Histaminintoleranz Hormone

Dr. Kai Wiemer zum Zusammenhang zwischen Histaminintoleranz und Hormonen!

Histaminintoleranz und Hormone: Pille, Schwangerschaft, Wechseljahre!

Welcher Zusammenhang besteht zwischen den Hormonen Kortison und Cortisol und der Histaminintoleranz?

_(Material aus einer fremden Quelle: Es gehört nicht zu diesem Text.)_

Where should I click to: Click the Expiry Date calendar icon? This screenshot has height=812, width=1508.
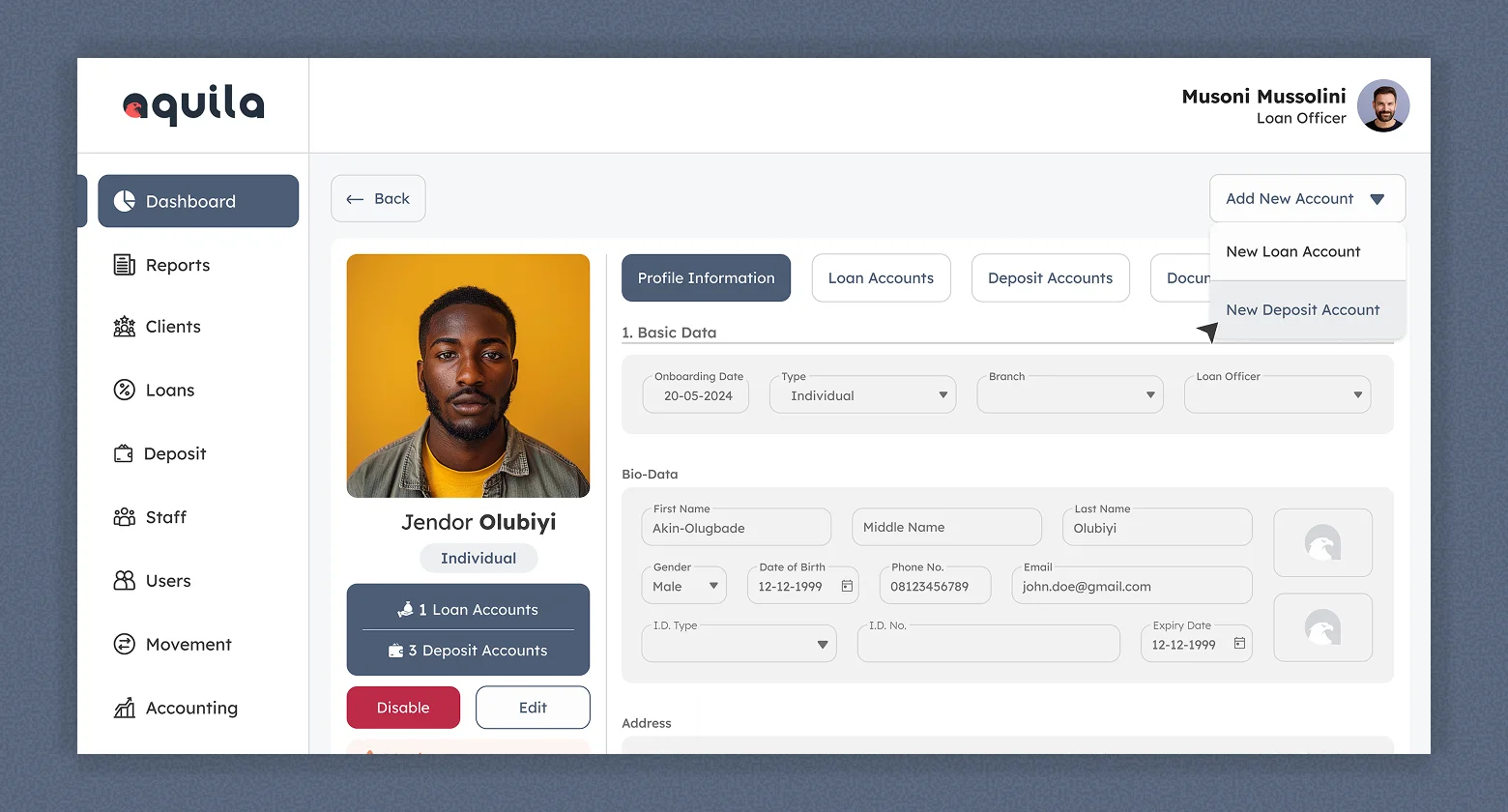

Kortison und Cortisol sind klassische Stresshormone, die von der Nebennierenrinde tageszeitabhängig ausgeschüttet werden. Zum Beispiel kommt es am Morgen zu einem deutlichen Kortisonhoch. Auch hier gibt es Hinweise darauf, dass es Patienten mit Unruhestörungen oder Panikzuständen unter einer Histamin-Auslassdiät deutlich besser geht.

Ein Problem besteht darin, dass viele Patienten mit allergischen Grunderkrankungen unter einer Kortison-Therapie stehen. Dadurch verwischen sich oft die Grenzen zwischen der physiologischen Kortison-Ausschüttung und der medikamentösen Kortison-Behandlung.

Welchen Einfluss haben die Wechseljahre auf Frauen mit Histaminintoleranz?

Es lässt sich nicht eindeutig sagen, welchen Einfluss die Wechseljahre auf Frauen mit Histaminintoleranz haben.

Viele Patienten stellen Symptome einer Histaminintoleranz fest, wenn sie sich der Zeit der Menopause nähern, d.h. ab etwa dem 50. Lebensjahr. Allerdings lässt sich häufig anamnestisch nur sehr schwer herausarbeiten, seit wann die Histaminintoleranz-Symptome aufgetreten sind, dieser Prozess ist oft schleichend.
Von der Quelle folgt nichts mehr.